Segment Start: Supplied records
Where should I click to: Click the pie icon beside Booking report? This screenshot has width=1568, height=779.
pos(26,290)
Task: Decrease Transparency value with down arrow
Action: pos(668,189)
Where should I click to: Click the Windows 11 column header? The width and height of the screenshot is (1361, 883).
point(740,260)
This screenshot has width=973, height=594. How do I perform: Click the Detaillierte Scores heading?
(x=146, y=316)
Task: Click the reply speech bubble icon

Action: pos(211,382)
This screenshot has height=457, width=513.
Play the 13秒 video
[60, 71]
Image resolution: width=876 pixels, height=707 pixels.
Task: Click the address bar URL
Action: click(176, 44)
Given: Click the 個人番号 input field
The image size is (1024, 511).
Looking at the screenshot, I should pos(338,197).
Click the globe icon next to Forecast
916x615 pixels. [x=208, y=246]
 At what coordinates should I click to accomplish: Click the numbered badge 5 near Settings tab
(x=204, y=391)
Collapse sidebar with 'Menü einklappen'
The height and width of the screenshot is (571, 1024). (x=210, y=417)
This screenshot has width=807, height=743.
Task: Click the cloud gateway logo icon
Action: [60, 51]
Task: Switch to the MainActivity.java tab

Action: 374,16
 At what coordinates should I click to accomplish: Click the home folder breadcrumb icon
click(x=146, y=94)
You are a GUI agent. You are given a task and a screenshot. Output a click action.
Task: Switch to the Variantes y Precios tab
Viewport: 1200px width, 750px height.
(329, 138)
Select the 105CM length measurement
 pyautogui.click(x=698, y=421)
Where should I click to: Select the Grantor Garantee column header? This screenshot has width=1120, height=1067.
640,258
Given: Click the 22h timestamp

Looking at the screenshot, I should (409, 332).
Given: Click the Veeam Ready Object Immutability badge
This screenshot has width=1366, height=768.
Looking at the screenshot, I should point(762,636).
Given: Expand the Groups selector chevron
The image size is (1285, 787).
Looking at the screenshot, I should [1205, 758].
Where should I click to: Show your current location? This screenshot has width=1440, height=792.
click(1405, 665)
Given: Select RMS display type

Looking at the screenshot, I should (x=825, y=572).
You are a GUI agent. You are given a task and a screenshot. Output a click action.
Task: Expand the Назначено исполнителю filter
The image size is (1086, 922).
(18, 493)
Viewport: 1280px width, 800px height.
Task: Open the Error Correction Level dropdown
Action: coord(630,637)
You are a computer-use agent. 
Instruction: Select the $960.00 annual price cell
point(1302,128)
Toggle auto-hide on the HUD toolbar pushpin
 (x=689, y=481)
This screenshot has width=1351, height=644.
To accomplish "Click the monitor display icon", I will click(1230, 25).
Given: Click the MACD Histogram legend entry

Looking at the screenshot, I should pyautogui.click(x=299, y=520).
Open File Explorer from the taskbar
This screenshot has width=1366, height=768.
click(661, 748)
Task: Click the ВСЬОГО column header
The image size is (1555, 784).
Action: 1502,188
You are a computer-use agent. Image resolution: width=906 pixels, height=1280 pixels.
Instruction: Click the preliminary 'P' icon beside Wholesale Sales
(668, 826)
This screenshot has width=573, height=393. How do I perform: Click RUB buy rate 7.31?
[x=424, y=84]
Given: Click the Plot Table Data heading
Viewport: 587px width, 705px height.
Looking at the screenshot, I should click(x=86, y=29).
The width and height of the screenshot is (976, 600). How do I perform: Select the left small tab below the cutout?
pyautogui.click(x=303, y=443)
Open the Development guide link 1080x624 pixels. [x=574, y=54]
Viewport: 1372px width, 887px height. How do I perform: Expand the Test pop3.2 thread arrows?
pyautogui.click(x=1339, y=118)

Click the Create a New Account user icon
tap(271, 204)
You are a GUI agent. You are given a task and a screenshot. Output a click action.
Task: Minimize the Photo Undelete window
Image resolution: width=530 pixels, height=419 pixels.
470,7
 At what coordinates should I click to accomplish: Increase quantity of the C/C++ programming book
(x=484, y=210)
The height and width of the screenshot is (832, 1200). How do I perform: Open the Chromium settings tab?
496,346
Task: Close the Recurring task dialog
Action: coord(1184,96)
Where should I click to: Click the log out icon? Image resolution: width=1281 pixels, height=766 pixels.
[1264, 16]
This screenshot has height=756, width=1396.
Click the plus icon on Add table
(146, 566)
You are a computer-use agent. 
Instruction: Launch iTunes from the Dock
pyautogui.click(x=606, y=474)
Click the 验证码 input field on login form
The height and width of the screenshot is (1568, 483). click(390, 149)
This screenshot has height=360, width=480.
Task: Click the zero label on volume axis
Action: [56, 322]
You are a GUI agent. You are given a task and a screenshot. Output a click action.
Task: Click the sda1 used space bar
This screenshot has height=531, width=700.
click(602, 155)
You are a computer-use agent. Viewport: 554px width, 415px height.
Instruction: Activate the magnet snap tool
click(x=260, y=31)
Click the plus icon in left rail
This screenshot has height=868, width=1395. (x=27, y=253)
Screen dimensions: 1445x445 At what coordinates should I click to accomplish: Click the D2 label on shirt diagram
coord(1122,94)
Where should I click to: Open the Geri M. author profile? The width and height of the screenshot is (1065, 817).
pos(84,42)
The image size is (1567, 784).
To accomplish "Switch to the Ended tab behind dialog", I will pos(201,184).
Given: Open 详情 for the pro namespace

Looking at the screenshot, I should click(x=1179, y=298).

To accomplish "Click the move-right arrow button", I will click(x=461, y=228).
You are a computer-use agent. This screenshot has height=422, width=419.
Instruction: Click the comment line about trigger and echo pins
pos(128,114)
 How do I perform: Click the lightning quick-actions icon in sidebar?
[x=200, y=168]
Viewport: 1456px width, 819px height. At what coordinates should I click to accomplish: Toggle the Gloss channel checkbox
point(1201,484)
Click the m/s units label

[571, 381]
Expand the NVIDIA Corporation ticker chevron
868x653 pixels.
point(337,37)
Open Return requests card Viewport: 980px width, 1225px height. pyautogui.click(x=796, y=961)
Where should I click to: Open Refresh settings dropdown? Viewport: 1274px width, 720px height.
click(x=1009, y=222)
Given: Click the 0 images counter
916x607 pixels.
Segment End: Supplied records
§ Description of the task
Word for word, output the records that appear above.

§ Task output
Where should I click to: Click the pie icon beside Booking report? This screenshot has width=1568, height=779.
pos(26,290)
Task: Decrease Transparency value with down arrow
Action: pos(668,189)
Where should I click to: Click the Windows 11 column header? The width and height of the screenshot is (1361, 883).
point(740,260)
This screenshot has width=973, height=594. How do I perform: Click the Detaillierte Scores heading?
(x=146, y=316)
Task: Click the reply speech bubble icon

Action: pos(211,382)
This screenshot has height=457, width=513.
Play the 13秒 video
[60, 71]
Image resolution: width=876 pixels, height=707 pixels.
Task: Click the address bar URL
Action: click(176, 44)
Given: Click the 個人番号 input field
The image size is (1024, 511).
Looking at the screenshot, I should pos(338,197).
Click the globe icon next to Forecast
916x615 pixels. [x=208, y=246]
 At what coordinates should I click to accomplish: Click the numbered badge 5 near Settings tab
(x=204, y=391)
Collapse sidebar with 'Menü einklappen'
The height and width of the screenshot is (571, 1024). (x=210, y=417)
This screenshot has width=807, height=743.
Task: Click the cloud gateway logo icon
Action: [60, 51]
Task: Switch to the MainActivity.java tab

Action: 374,16
 At what coordinates should I click to accomplish: Click the home folder breadcrumb icon
click(x=146, y=94)
You are a GUI agent. You are given a task and a screenshot. Output a click action.
Task: Switch to the Variantes y Precios tab
Viewport: 1200px width, 750px height.
(329, 138)
Select the 105CM length measurement
 pyautogui.click(x=698, y=421)
Where should I click to: Select the Grantor Garantee column header? This screenshot has width=1120, height=1067.
640,258
Given: Click the 22h timestamp

Looking at the screenshot, I should (409, 332).
Given: Click the Veeam Ready Object Immutability badge
This screenshot has width=1366, height=768.
Looking at the screenshot, I should point(762,636).
Given: Expand the Groups selector chevron
The image size is (1285, 787).
Looking at the screenshot, I should [1205, 758].
Where should I click to: Show your current location? This screenshot has width=1440, height=792.
click(1405, 665)
Given: Select RMS display type

Looking at the screenshot, I should (x=825, y=572).
You are a GUI agent. You are given a task and a screenshot. Output a click action.
Task: Expand the Назначено исполнителю filter
The image size is (1086, 922).
(18, 493)
Viewport: 1280px width, 800px height.
Task: Open the Error Correction Level dropdown
Action: coord(630,637)
You are a computer-use agent. 
Instruction: Select the $960.00 annual price cell
point(1302,128)
Toggle auto-hide on the HUD toolbar pushpin
 (x=689, y=481)
This screenshot has width=1351, height=644.
To accomplish "Click the monitor display icon", I will click(1230, 25).
Given: Click the MACD Histogram legend entry

Looking at the screenshot, I should pyautogui.click(x=299, y=520).
Open File Explorer from the taskbar
This screenshot has width=1366, height=768.
click(661, 748)
Task: Click the ВСЬОГО column header
The image size is (1555, 784).
Action: 1502,188
You are a computer-use agent. Image resolution: width=906 pixels, height=1280 pixels.
Instruction: Click the preliminary 'P' icon beside Wholesale Sales
(668, 826)
This screenshot has width=573, height=393. How do I perform: Click RUB buy rate 7.31?
[x=424, y=84]
Given: Click the Plot Table Data heading
Viewport: 587px width, 705px height.
Looking at the screenshot, I should click(x=86, y=29).
The width and height of the screenshot is (976, 600). How do I perform: Select the left small tab below the cutout?
pyautogui.click(x=303, y=443)
Open the Development guide link 1080x624 pixels. [x=574, y=54]
Viewport: 1372px width, 887px height. How do I perform: Expand the Test pop3.2 thread arrows?
pyautogui.click(x=1339, y=118)

Click the Create a New Account user icon
tap(271, 204)
You are a GUI agent. You are given a task and a screenshot. Output a click action.
Task: Minimize the Photo Undelete window
Image resolution: width=530 pixels, height=419 pixels.
470,7
 At what coordinates should I click to accomplish: Increase quantity of the C/C++ programming book
(x=484, y=210)
The height and width of the screenshot is (832, 1200). How do I perform: Open the Chromium settings tab?
496,346
Task: Close the Recurring task dialog
Action: coord(1184,96)
Where should I click to: Click the log out icon? Image resolution: width=1281 pixels, height=766 pixels.
[1264, 16]
This screenshot has height=756, width=1396.
Click the plus icon on Add table
(146, 566)
You are a computer-use agent. 
Instruction: Launch iTunes from the Dock
pyautogui.click(x=606, y=474)
Click the 验证码 input field on login form
The height and width of the screenshot is (1568, 483). click(390, 149)
This screenshot has height=360, width=480.
Task: Click the zero label on volume axis
Action: [56, 322]
You are a GUI agent. You are given a task and a screenshot. Output a click action.
Task: Click the sda1 used space bar
This screenshot has height=531, width=700.
click(602, 155)
You are a computer-use agent. Viewport: 554px width, 415px height.
Instruction: Activate the magnet snap tool
click(x=260, y=31)
Click the plus icon in left rail
This screenshot has height=868, width=1395. (x=27, y=253)
Screen dimensions: 1445x445 At what coordinates should I click to accomplish: Click the D2 label on shirt diagram
coord(1122,94)
Where should I click to: Open the Geri M. author profile? The width and height of the screenshot is (1065, 817).
pos(84,42)
The image size is (1567, 784).
To accomplish "Switch to the Ended tab behind dialog", I will pos(201,184).
Given: Open 详情 for the pro namespace

Looking at the screenshot, I should click(x=1179, y=298).

To accomplish "Click the move-right arrow button", I will click(x=461, y=228).
You are a computer-use agent. This screenshot has height=422, width=419.
Instruction: Click the comment line about trigger and echo pins
pos(128,114)
 How do I perform: Click the lightning quick-actions icon in sidebar?
[x=200, y=168]
Viewport: 1456px width, 819px height. At what coordinates should I click to accomplish: Toggle the Gloss channel checkbox
point(1201,484)
Click the m/s units label

[571, 381]
Expand the NVIDIA Corporation ticker chevron
868x653 pixels.
point(337,37)
Open Return requests card Viewport: 980px width, 1225px height. pyautogui.click(x=796, y=961)
Where should I click to: Open Refresh settings dropdown? Viewport: 1274px width, 720px height.
click(x=1009, y=222)
Given: Click the 0 images counter
916x607 pixels.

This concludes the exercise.